Source records >>
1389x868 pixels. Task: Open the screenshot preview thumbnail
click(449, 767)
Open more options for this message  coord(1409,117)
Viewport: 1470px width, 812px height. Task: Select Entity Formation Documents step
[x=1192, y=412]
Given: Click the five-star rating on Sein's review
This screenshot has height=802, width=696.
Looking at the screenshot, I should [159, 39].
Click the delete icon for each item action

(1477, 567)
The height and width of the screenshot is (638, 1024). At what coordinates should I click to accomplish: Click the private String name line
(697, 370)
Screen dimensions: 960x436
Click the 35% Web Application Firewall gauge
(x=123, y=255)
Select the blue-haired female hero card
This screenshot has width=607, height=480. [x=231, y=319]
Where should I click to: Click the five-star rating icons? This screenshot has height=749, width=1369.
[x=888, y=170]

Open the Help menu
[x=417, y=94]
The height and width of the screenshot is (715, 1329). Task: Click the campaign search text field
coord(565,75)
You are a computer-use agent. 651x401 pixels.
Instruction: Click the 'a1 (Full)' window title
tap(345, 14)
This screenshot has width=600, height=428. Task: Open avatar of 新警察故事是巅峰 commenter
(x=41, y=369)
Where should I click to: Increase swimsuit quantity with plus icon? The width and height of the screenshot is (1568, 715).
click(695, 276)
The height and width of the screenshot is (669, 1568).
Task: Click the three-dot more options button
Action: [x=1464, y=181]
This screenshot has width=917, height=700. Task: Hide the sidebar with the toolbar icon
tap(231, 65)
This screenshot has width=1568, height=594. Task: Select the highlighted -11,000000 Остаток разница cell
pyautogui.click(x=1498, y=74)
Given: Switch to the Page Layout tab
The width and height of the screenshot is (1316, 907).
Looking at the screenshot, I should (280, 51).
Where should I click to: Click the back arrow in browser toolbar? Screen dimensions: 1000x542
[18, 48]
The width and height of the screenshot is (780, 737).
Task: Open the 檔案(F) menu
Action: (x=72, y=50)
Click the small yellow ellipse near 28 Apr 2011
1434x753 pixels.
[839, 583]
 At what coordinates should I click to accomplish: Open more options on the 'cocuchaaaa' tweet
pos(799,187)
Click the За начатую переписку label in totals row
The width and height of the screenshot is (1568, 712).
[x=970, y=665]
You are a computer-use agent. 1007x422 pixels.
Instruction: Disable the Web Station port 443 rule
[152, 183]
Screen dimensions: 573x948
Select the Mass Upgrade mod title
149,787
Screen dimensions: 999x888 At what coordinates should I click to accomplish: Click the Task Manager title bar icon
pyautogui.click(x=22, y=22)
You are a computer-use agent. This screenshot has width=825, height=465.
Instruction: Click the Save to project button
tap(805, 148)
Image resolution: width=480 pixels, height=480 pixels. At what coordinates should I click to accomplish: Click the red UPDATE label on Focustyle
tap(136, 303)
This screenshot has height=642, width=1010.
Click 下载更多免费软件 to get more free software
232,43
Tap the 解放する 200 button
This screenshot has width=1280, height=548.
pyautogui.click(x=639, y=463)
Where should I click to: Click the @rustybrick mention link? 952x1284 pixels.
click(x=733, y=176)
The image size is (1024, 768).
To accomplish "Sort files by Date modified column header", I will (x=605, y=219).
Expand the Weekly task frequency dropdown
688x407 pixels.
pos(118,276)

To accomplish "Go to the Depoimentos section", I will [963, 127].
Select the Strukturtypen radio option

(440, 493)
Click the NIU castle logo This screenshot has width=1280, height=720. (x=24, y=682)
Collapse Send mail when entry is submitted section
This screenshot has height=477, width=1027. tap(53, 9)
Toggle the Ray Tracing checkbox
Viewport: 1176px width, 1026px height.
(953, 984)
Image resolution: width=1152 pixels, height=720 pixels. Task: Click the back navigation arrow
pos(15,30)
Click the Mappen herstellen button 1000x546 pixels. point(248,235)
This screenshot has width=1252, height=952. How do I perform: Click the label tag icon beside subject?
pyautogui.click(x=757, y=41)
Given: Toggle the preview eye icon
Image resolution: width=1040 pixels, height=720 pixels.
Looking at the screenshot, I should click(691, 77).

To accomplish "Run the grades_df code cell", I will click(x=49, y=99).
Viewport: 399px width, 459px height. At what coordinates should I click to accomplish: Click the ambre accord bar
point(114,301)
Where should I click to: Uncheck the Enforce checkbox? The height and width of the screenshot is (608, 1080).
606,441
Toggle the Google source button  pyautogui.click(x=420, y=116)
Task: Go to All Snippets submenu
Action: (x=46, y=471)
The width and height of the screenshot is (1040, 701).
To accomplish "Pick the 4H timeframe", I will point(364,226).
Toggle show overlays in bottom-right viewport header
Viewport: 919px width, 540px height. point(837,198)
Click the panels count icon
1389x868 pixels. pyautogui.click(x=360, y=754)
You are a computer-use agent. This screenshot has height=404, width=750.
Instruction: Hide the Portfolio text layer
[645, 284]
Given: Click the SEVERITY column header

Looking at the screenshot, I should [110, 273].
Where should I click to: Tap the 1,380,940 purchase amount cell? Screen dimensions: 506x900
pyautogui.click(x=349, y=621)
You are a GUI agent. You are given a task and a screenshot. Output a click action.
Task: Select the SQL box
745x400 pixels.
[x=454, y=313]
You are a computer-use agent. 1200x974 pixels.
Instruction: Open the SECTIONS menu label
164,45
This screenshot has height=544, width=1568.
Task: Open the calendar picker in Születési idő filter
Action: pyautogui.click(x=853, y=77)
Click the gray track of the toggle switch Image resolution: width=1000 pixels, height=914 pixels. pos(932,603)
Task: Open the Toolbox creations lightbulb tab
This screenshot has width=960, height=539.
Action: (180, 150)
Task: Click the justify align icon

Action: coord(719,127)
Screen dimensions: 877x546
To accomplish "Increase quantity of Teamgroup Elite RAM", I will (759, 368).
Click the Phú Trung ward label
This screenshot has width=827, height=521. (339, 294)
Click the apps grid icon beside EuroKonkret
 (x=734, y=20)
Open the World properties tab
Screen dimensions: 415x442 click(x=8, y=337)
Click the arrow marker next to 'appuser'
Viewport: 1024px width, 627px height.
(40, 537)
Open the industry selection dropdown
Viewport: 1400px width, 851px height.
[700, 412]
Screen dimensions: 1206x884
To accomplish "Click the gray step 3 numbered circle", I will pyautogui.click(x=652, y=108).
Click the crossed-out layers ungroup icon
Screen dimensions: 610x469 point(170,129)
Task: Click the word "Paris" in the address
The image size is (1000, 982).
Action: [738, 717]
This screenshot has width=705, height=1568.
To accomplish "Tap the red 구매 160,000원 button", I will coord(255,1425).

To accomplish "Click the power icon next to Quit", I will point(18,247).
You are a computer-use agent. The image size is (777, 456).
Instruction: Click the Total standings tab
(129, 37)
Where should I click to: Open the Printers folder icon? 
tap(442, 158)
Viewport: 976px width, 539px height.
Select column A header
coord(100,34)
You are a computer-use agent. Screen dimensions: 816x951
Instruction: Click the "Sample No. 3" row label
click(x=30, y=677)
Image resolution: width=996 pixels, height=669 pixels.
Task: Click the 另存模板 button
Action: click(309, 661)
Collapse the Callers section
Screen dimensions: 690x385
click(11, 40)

To do >> Scanning the listing, tally the lines with "dropdown" in them and state the number by itself.

Answer box >> 2